Carter, other ex-leaders in North Korea

PYONGYANG, North Korea — Former President Jimmy Carter and other past world leaders were in Pyongyang on Tuesday hoping to meet with North Korea’s leader as part of a mission to discuss dangerous food shortages and stalled nuclear disarmament talks.

Carter arrived today with former Finnish P

resident Martti Ahtisaari, former Norwegian Prime Minister Gro Brundtland and former Irish President Mary Robinson for the three-day visit to North Korea, according to Associated Press Television News in Pyongyang.

The former leaders were not told ahead of their trip who they would meet with, but said they hoped to see North Korean leader Kim Jong Il and his son and heir apparent Kim Jong Un.

The mission comes as diplomats struggle to find a way to restart talks meant to persuade the North to abandon its atomic weapons ambitions.

Dismal ties between North and South Korea, which have ruined efforts to restart the nuclear talks, will also likely be on the agenda. Animosity has soared between the neighbors since the North allegedly torpedoed a South Korean warship in March 2010. Pyongyang shelled a South Korean island in November, killing two civilians and two marines.

South Korea is demanding an apology for both incidents before allowing deeper talks, but North Korea says it wasn’t responsible for the sinking of the warship.

Before flying from Beijing to Pyongyang, Carter told South Korea’s Yonhap news agency that he didn’t intend to raise the case of Korean-American Jun Young Su, who is being held in North Korea, reportedly on charges of carrying out missionary activity.

The U.S. State Department said last month that Carter would not be carrying any official messages.

In 1994, Carter traveled to North Korea during another period of high tension over the North’s nuclear program. He met with then-leader Kim Il Sung, Kim Jong Il’s father and the North’s founder, and helped broker a U.S.-North Korea nuclear deal.

He last visited North Korea in August to secure the release of imprisoned American Aijalon Gomes, who had been sentenced to eight years of hard labor for crossing into the North from China.
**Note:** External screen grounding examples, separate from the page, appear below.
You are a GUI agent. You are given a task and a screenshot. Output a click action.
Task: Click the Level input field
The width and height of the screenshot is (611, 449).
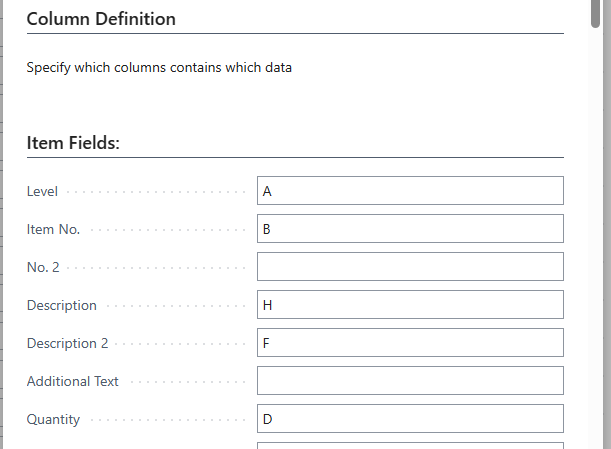coord(410,191)
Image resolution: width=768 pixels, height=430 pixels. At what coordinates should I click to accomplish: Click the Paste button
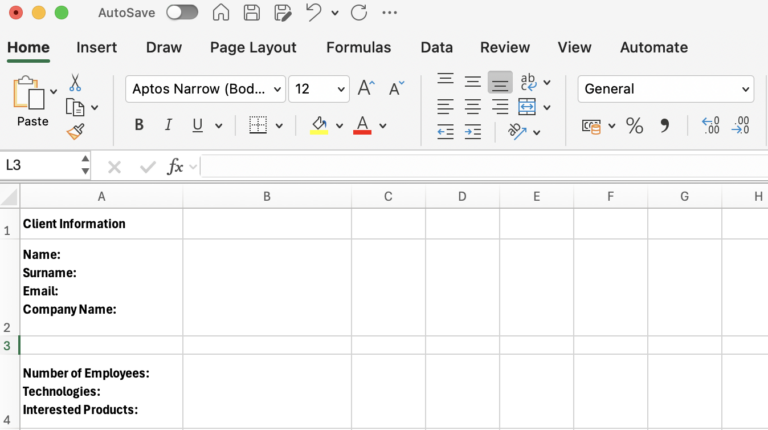coord(32,101)
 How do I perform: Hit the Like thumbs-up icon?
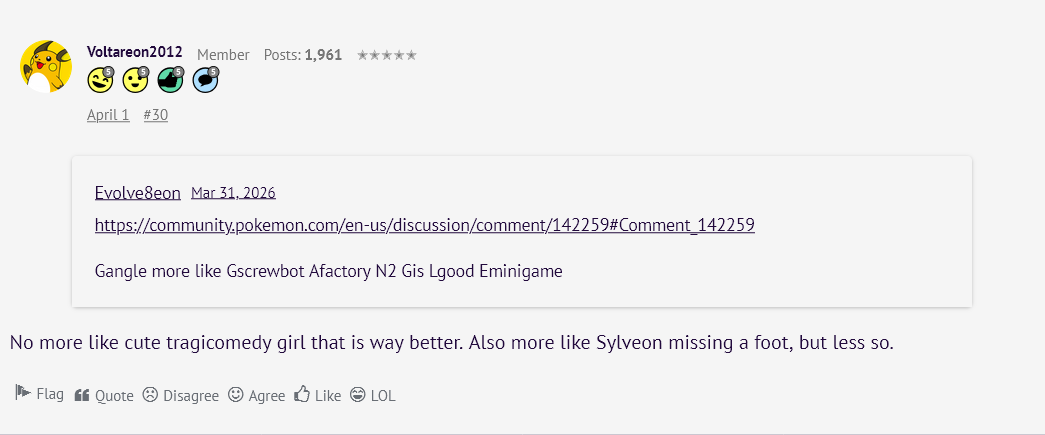click(302, 395)
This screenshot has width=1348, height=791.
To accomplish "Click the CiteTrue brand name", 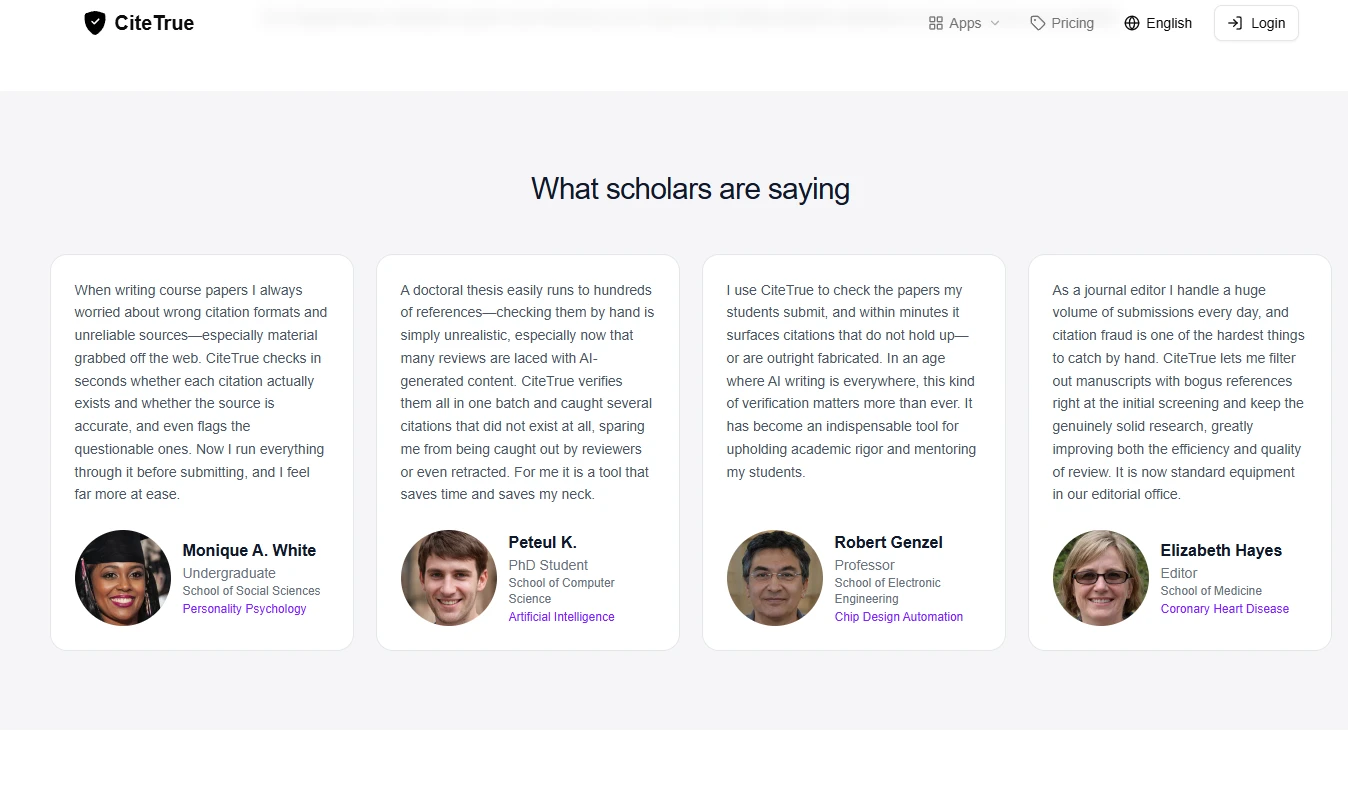I will (154, 23).
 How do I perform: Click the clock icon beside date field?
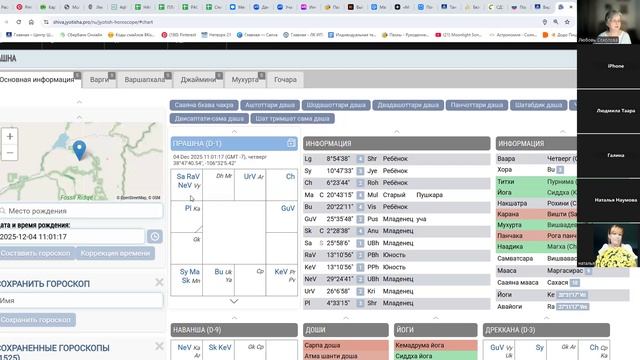click(155, 237)
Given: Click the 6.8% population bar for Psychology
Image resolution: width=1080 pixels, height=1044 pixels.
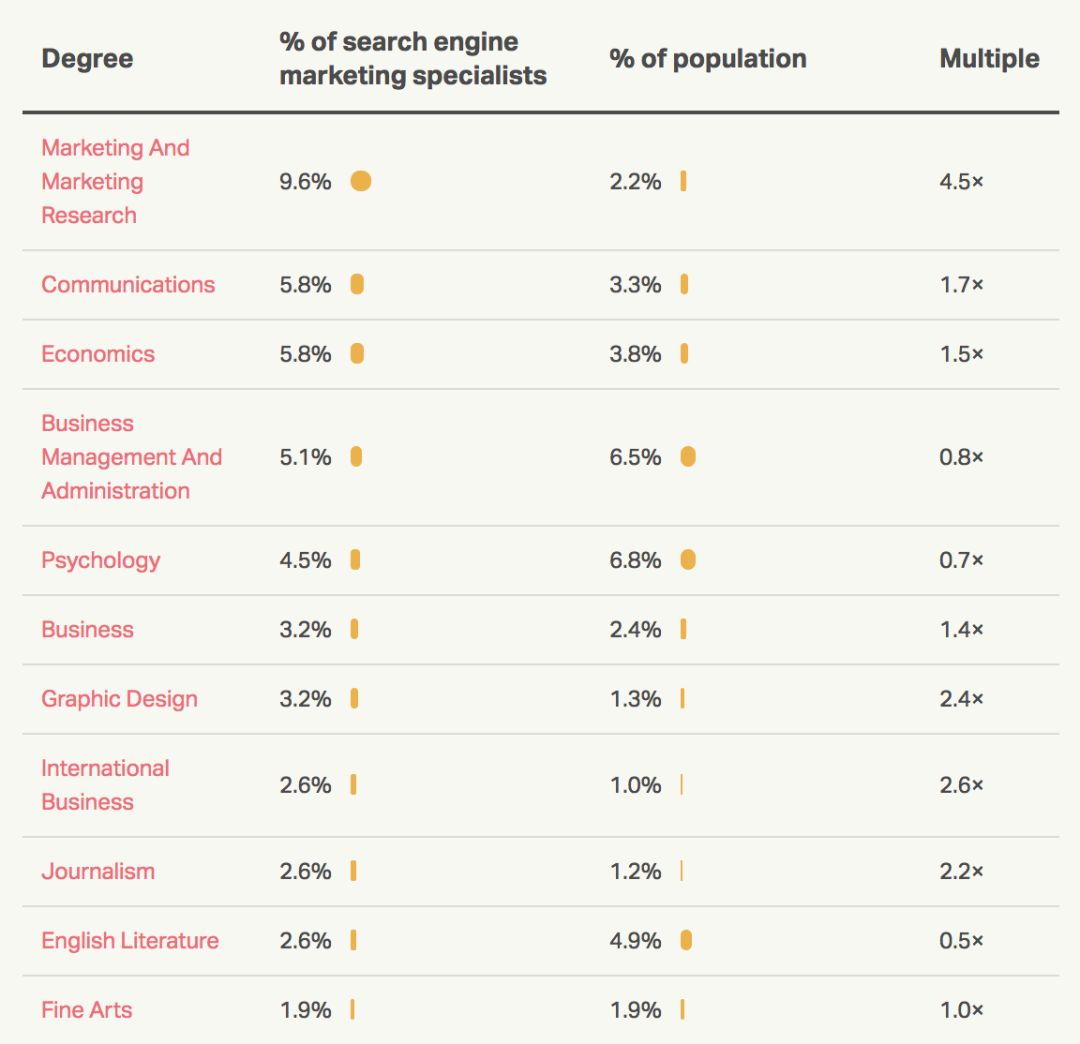Looking at the screenshot, I should [x=688, y=560].
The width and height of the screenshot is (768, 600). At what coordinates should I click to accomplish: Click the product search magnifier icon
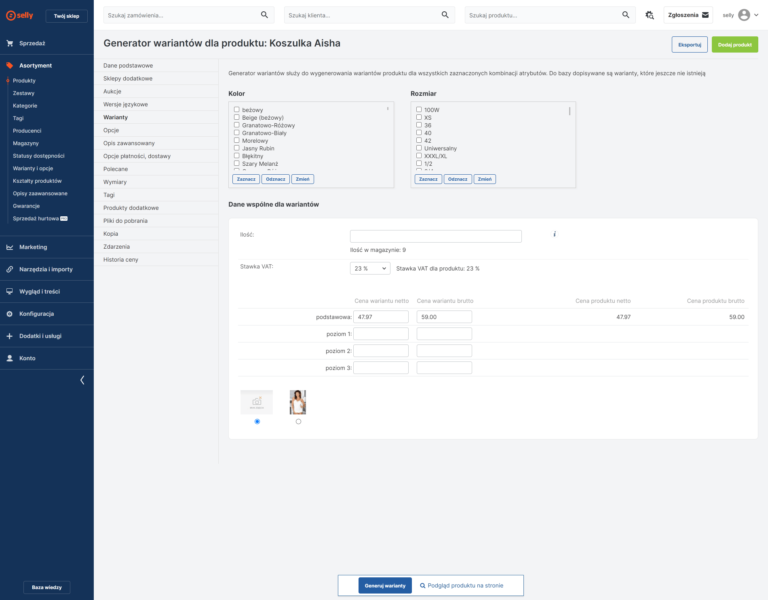(626, 15)
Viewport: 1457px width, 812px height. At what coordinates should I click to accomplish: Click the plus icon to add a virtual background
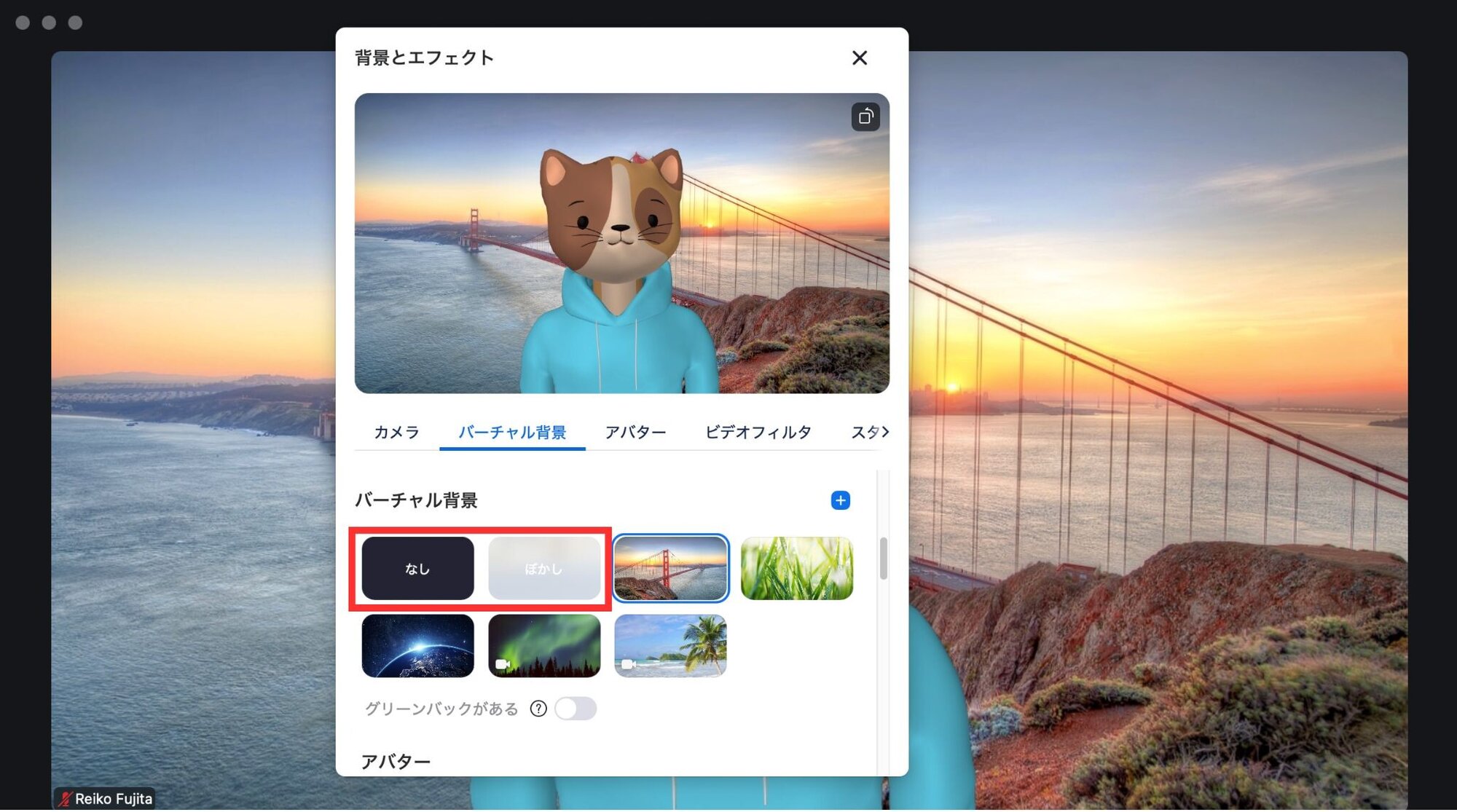[x=841, y=500]
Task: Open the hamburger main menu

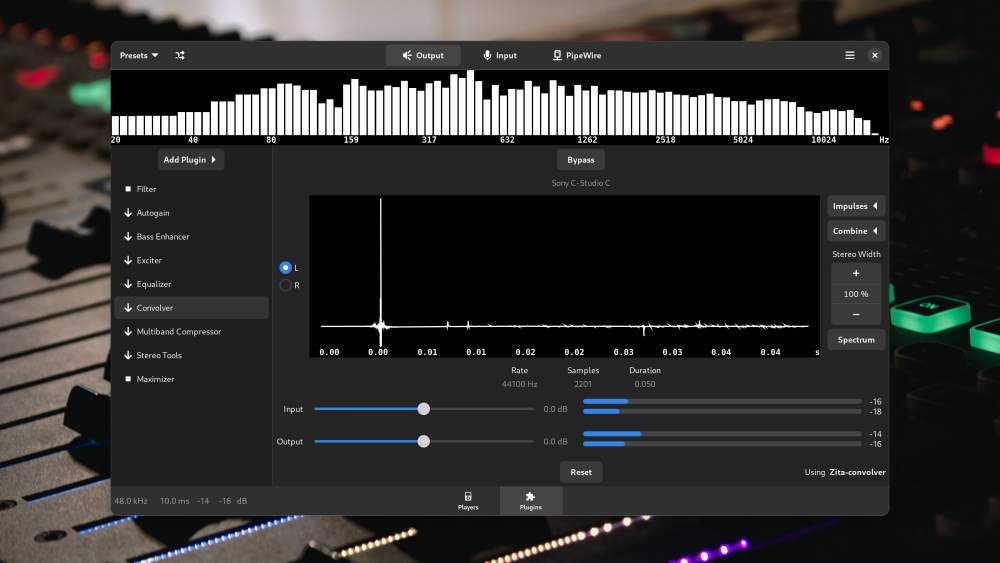Action: pyautogui.click(x=849, y=55)
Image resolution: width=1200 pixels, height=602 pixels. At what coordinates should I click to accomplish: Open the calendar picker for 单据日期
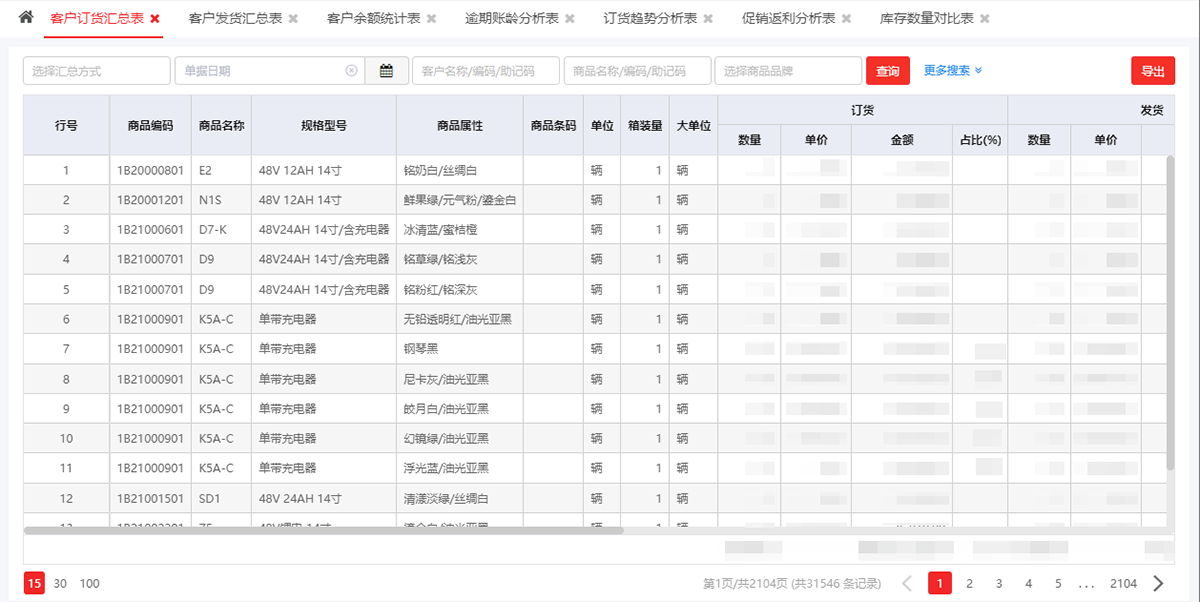[387, 70]
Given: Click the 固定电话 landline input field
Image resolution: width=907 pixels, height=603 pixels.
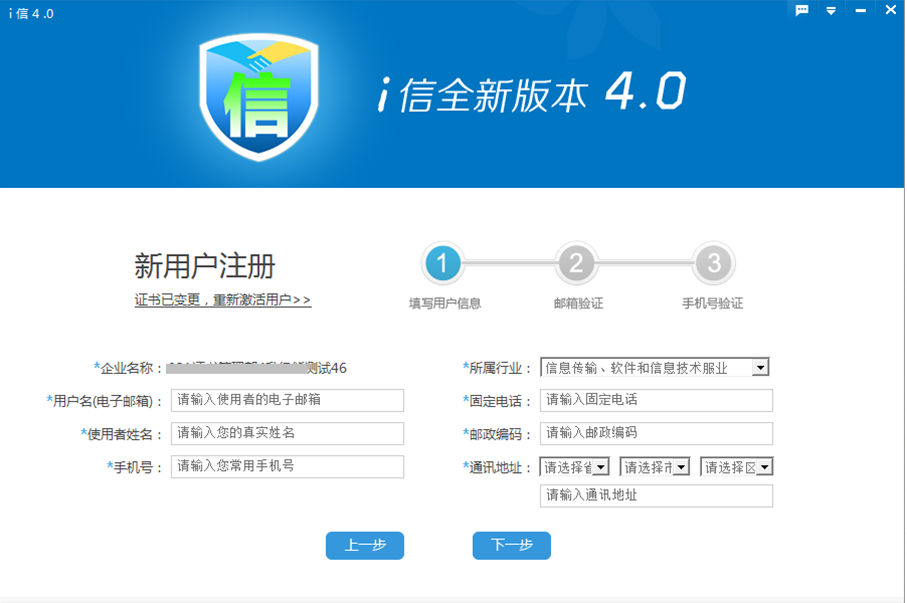Looking at the screenshot, I should tap(656, 400).
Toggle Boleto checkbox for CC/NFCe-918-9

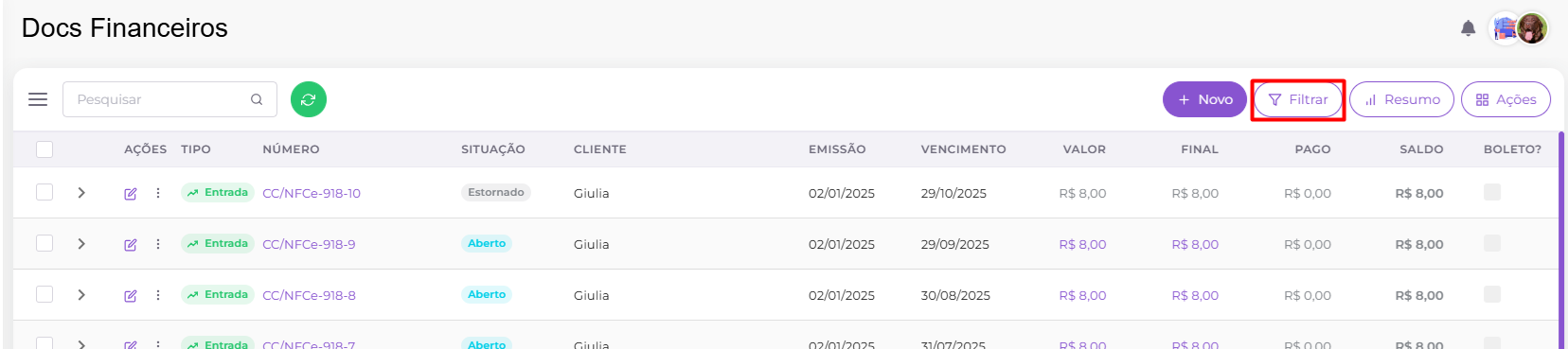[1492, 243]
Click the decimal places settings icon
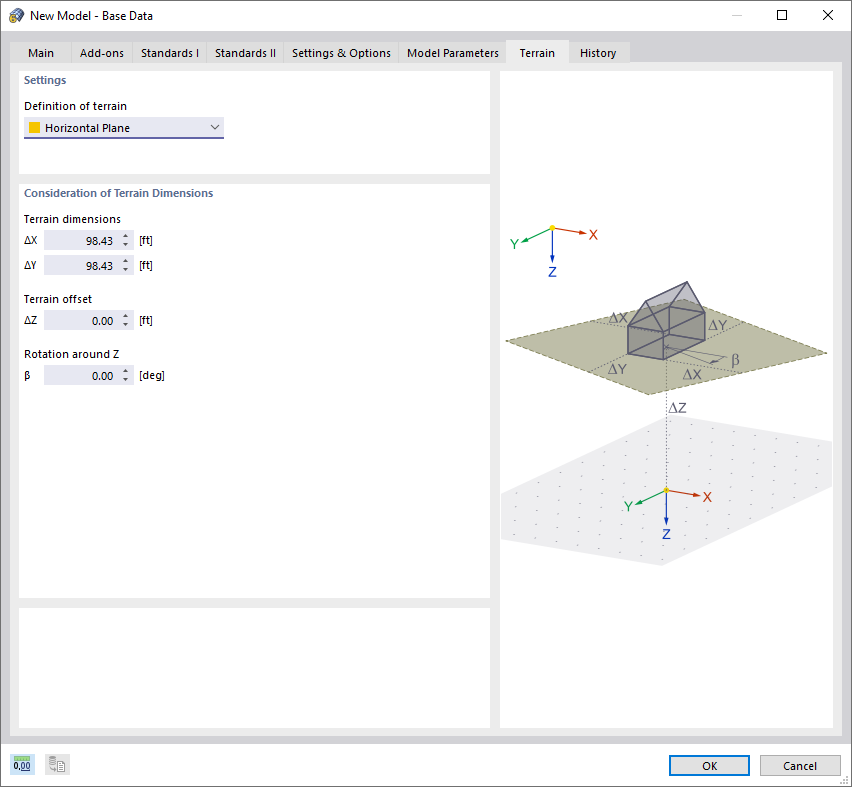852x787 pixels. pos(20,764)
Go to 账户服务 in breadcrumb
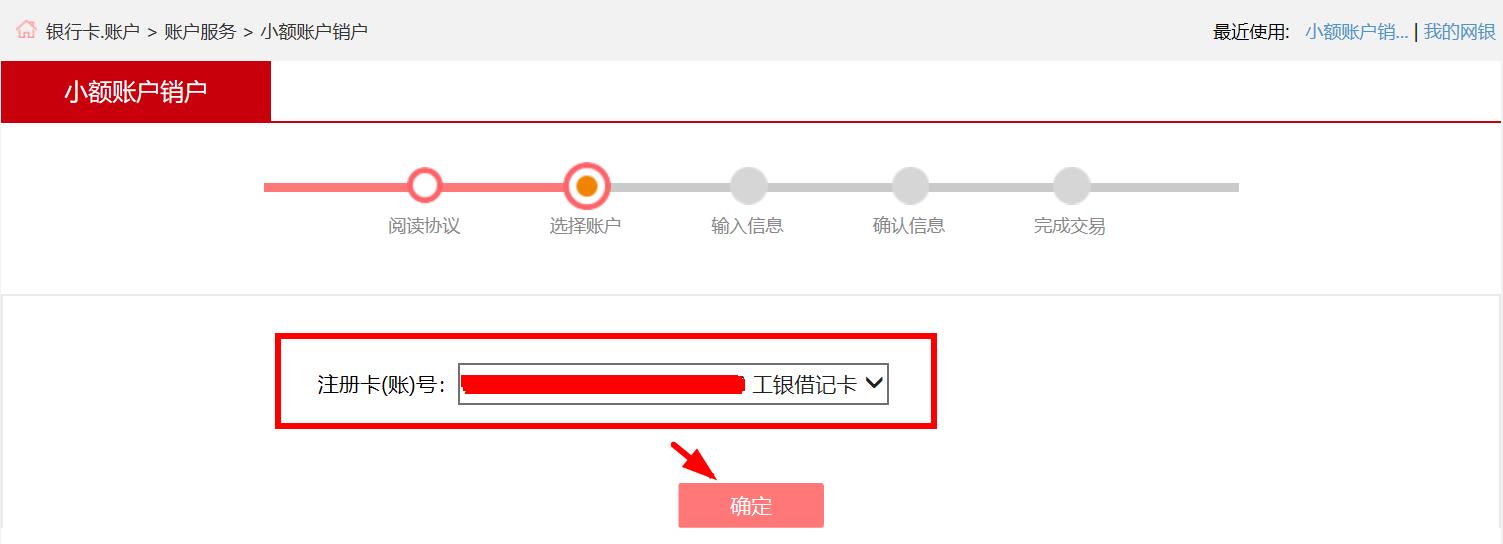This screenshot has width=1503, height=544. click(x=200, y=31)
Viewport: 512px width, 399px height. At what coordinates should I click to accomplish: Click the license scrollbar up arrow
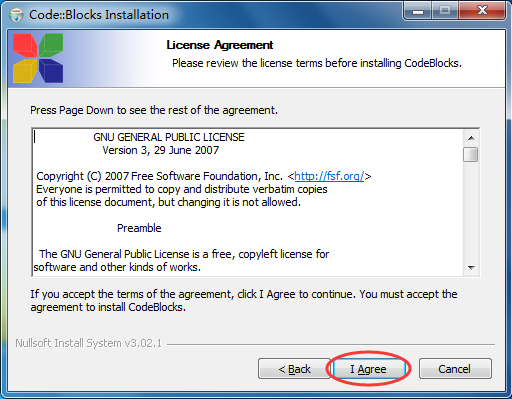point(471,138)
Carter did not meet with Kim then because the leader was on a rare visit to China, his nation’s biggest ally and aid provider.

Carter’s trip comes amid efforts on several fronts to reinvigorate stalled six-nation nuclear negotiations. China’s top nuclear envoy was due today in Seoul for talks, while a South Korean delegation was to meet with U.S. diplomats in Washington.

North Korea’s top nuclear envoy reportedly traveled to Beijing earlier this month to discuss restarting the talks, which involve two Koreas, the United States, China, Japan and Russia.

The former leaders also plan to discuss food shortages that could threaten many North Koreans.

Years of poor harvests, a lack of investment in agriculture and political isolation have left the North severely vulnerable to starvation, with the average amount of food distributed by the government to each person dropping this year from 1,400 calories per day to just 700, according the U.N.’s World Food Program.

Former Irish President Robinson said a recent United Nations study based on conditions throughout North Korea classified 3.5 million out of the country’s 24 million people as “very vulnerable” to starvation and that conditions stood to worsen with cuts in food distribution.